Top of Page excerpt

Indexing Strategies: HNSW, IVF, and PQ

We have established that Approximate Nearest Neighbor (ANN) is the only way to scale vector search to millions of items. But how do these "proximate" searches actually work under the hood?

In the vector database world, an Index is a data structure designed to navigate high-dimensional space. Unlike a B-Tree, which sorts data linearly, a vector index organizes data based on Proximity.

In this lesson, we explore the "Big Three" of vector indexing: HNSW, IVF, and PQ. Understanding these will help you choose the right configuration for Pinecone, Chroma, or OpenSearch.

1. HNSW: Hierarchical Navigable Small Worlds

HNSW is the industry standard for production vector databases. It is a graph-based index that is incredibly fast and offers high recall.

The Intuition: The Multi-Layer Map

Imagine you are in a city and want to reach a specific house.

Top Layer (Broad): You look at a map of the world and find the right country.
Middle Layer (Specific): You look at a map of the city and find the right neighborhood.
Bottom Layer (Exact): You walk the street looking for the house number.

Bottom of Page excerpt

# [Task requirements]
Answer these questions from the vector indexing text:
(a) Which data structure does the text contrast with a vector index, and how does that structure sort data?
(b) What kind of index is HNSW?
(c) In the multi-layer map analogy, what do you find at the middle layer?

Top of The data

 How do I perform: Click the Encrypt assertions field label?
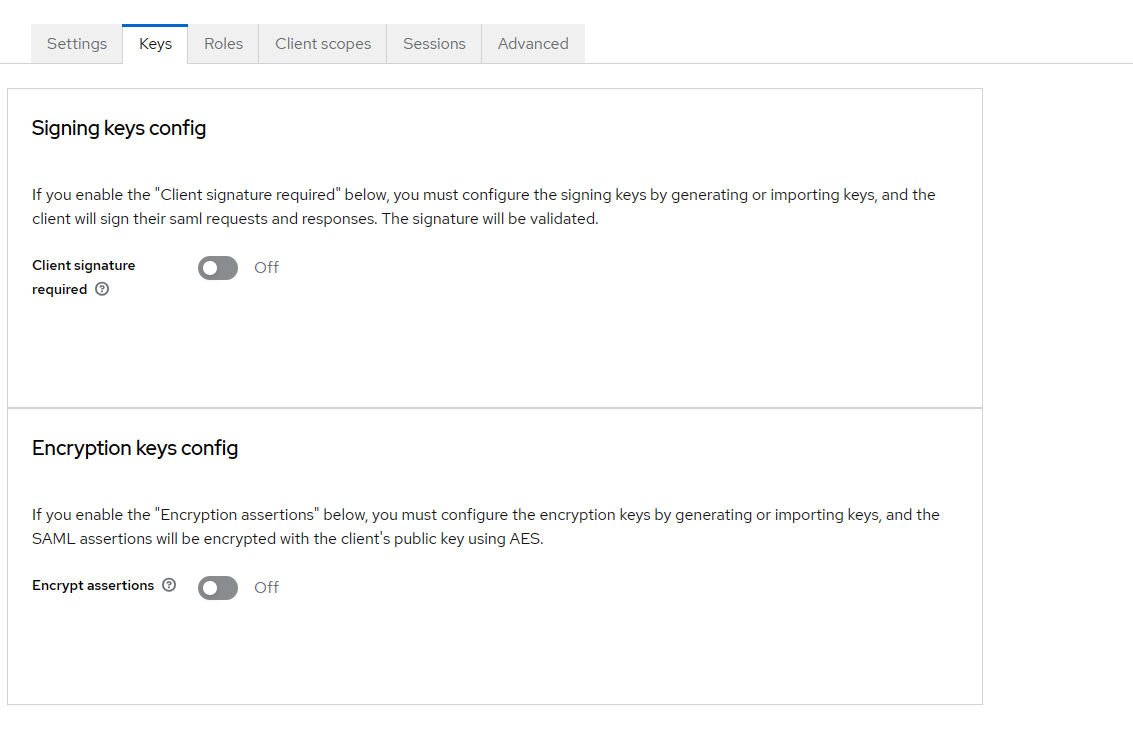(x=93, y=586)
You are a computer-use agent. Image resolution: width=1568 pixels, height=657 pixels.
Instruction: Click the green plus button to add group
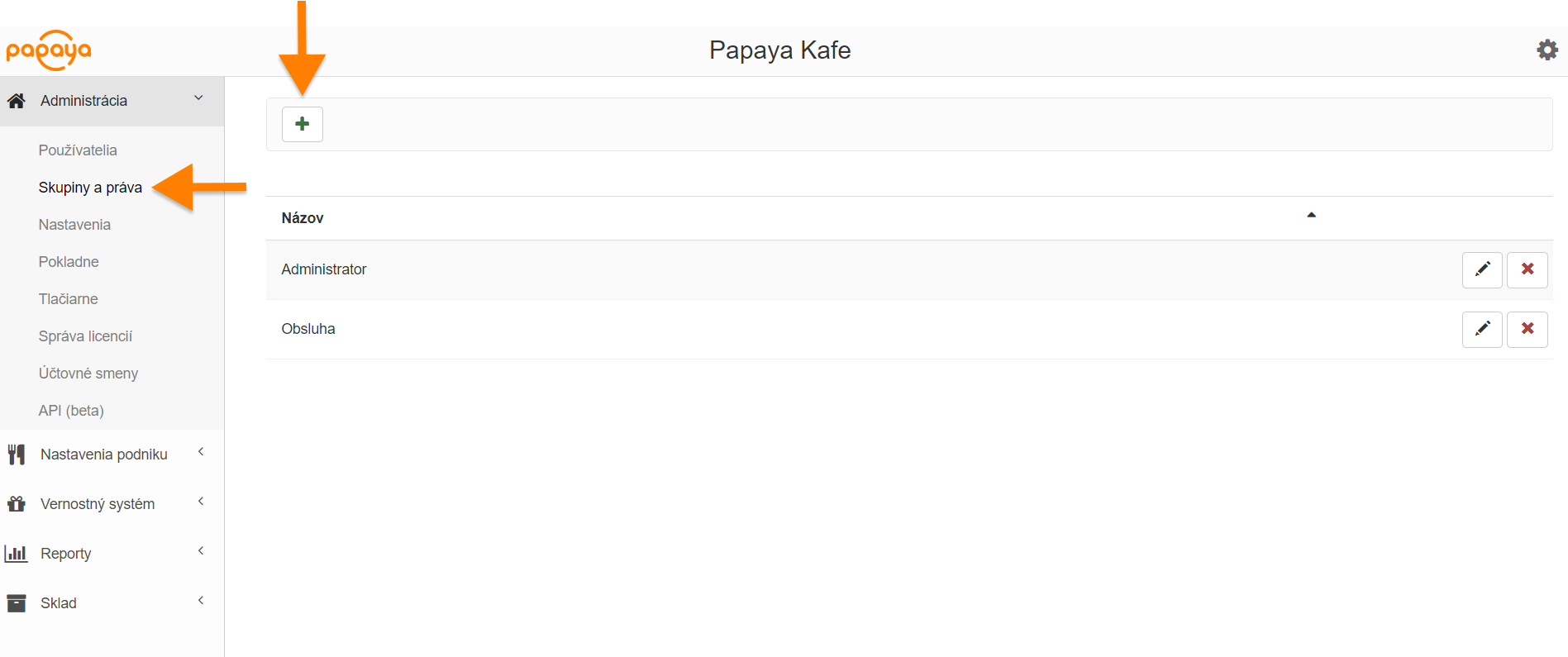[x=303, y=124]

Bottom of The data

# [Solution for this problem]
(a) A B-Tree, which sorts data linearly.
(b) A graph-based index.
(c) The right neighborhood, on a map of the city.